• _Exercise description_:
Wherever a line below holds the word "video", copy that line.

• _Dataset excerpts_:
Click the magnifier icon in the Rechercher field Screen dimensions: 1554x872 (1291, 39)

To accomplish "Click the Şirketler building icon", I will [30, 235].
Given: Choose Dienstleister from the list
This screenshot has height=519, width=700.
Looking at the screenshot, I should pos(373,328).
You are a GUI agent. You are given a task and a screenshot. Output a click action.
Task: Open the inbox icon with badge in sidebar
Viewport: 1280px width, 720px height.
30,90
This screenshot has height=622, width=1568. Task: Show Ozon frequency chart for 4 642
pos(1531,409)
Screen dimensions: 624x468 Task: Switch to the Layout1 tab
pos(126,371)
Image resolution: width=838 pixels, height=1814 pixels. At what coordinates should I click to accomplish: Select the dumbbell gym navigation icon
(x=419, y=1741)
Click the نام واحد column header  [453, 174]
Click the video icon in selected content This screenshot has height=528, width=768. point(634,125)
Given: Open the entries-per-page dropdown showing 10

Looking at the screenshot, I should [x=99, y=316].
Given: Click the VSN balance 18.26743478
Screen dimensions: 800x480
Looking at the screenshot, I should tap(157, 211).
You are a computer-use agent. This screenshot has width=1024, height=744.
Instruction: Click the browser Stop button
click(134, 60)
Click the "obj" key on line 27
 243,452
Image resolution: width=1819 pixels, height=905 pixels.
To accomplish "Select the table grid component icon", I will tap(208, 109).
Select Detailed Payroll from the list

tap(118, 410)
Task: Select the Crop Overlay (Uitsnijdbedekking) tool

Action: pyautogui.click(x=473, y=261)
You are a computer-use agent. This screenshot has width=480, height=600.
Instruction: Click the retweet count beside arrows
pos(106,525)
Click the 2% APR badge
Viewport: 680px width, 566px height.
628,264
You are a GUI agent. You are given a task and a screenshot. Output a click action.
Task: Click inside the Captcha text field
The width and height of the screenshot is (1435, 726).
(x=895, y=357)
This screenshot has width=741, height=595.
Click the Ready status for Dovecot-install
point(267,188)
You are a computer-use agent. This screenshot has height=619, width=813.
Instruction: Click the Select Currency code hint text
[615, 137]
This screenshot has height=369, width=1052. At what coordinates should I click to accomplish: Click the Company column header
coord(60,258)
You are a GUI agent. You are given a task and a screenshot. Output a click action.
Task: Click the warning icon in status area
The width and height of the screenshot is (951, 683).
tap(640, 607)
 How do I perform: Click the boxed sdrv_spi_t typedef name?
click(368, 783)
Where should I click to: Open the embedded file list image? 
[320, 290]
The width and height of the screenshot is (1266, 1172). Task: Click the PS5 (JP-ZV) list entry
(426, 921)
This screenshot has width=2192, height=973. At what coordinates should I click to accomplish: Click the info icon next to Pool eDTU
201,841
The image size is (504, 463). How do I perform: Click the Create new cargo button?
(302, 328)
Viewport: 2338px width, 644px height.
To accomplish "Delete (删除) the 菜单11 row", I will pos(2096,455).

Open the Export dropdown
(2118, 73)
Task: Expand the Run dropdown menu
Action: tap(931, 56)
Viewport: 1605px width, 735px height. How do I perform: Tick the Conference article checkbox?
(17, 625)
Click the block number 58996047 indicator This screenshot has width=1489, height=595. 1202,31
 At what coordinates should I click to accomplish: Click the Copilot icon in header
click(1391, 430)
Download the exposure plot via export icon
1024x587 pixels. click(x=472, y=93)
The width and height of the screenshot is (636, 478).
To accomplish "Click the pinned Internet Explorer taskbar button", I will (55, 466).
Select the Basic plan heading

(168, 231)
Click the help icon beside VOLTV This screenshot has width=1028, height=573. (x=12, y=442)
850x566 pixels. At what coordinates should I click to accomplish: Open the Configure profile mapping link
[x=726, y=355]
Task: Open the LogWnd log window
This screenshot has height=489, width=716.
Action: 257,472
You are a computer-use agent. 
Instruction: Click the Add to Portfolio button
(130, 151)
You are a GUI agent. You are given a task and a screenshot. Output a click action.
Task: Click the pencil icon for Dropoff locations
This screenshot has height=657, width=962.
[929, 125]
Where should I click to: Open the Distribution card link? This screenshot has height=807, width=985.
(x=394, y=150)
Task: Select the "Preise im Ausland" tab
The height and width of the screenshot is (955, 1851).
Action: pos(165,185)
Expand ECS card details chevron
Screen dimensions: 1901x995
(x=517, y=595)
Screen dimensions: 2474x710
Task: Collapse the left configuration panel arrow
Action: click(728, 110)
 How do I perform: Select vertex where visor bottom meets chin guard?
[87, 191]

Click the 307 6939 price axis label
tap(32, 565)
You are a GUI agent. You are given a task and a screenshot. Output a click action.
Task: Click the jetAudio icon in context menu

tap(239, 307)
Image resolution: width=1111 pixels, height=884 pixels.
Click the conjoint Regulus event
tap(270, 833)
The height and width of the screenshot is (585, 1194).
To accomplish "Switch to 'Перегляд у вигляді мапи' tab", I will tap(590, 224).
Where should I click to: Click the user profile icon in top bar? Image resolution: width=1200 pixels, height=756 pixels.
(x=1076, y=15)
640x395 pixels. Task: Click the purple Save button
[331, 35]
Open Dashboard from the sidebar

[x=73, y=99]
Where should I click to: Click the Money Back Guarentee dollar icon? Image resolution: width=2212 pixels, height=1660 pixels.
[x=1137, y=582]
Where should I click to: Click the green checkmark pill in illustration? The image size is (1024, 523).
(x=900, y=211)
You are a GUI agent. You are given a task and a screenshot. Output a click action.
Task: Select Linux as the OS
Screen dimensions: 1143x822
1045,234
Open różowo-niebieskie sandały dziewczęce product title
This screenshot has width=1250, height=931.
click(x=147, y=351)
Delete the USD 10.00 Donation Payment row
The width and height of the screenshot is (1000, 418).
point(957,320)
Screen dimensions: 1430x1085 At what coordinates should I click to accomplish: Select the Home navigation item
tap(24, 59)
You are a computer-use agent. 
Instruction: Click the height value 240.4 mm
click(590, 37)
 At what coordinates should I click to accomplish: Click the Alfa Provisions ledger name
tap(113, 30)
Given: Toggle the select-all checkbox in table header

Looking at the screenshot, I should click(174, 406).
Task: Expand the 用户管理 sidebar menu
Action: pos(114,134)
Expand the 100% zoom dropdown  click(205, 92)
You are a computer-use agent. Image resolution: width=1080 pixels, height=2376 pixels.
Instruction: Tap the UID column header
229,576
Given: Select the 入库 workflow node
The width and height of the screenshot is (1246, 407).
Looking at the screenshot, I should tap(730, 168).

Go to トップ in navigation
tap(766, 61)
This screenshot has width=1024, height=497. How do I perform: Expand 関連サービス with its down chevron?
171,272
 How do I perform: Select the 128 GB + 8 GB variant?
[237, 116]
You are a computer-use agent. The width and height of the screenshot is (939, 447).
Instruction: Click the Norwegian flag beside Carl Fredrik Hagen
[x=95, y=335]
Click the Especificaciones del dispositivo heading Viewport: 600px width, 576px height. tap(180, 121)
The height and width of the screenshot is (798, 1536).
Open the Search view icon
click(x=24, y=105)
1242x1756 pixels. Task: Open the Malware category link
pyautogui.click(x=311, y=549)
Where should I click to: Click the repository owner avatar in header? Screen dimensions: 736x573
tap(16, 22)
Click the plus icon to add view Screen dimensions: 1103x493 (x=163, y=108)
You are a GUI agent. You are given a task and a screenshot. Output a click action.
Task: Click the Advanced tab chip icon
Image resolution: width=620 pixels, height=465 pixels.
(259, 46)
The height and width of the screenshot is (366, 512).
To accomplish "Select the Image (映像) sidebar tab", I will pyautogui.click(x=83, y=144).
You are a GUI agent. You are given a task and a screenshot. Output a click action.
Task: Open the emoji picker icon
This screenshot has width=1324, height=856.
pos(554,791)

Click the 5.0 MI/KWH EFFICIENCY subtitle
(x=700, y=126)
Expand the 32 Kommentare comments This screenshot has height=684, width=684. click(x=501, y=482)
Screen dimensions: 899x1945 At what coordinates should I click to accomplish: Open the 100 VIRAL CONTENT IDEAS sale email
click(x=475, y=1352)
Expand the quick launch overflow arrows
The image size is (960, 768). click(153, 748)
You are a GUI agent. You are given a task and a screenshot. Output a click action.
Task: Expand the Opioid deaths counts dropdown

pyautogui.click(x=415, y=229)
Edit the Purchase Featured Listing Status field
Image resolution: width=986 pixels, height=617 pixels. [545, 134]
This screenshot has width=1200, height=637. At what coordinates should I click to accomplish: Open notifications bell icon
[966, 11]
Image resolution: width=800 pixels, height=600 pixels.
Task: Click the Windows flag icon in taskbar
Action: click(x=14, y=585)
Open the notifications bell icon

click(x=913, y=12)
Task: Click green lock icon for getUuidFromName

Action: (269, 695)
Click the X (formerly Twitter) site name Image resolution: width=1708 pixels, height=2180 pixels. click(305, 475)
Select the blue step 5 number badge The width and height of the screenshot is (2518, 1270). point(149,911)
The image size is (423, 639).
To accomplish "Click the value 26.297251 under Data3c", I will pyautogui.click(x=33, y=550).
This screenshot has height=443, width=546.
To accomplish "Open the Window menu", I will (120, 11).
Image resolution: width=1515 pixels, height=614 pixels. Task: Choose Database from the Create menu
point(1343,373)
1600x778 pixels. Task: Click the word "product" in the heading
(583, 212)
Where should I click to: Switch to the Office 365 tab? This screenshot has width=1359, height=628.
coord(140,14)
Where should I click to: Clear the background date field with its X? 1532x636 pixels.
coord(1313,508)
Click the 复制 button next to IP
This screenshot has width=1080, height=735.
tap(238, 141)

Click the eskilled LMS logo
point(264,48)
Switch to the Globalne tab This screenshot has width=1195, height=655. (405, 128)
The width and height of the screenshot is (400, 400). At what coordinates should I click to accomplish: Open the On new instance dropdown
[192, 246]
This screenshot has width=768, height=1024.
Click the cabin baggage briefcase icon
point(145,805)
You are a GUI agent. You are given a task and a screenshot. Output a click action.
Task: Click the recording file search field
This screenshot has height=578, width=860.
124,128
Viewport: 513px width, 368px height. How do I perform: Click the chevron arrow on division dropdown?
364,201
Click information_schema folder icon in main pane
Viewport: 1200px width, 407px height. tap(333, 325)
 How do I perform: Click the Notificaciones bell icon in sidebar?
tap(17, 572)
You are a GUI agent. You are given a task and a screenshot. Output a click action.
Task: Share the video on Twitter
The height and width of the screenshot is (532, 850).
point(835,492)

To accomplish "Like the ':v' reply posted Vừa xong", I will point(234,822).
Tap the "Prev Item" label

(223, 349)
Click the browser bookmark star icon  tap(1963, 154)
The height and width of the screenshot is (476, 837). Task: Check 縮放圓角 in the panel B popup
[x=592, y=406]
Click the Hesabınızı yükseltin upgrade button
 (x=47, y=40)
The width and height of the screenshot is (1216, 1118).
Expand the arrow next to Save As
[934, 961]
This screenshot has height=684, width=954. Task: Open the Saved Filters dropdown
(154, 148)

• _Answer for the task_:
Click the video icon in selected content This screenshot has height=528, width=768. point(634,125)
Task: Share the video on Twitter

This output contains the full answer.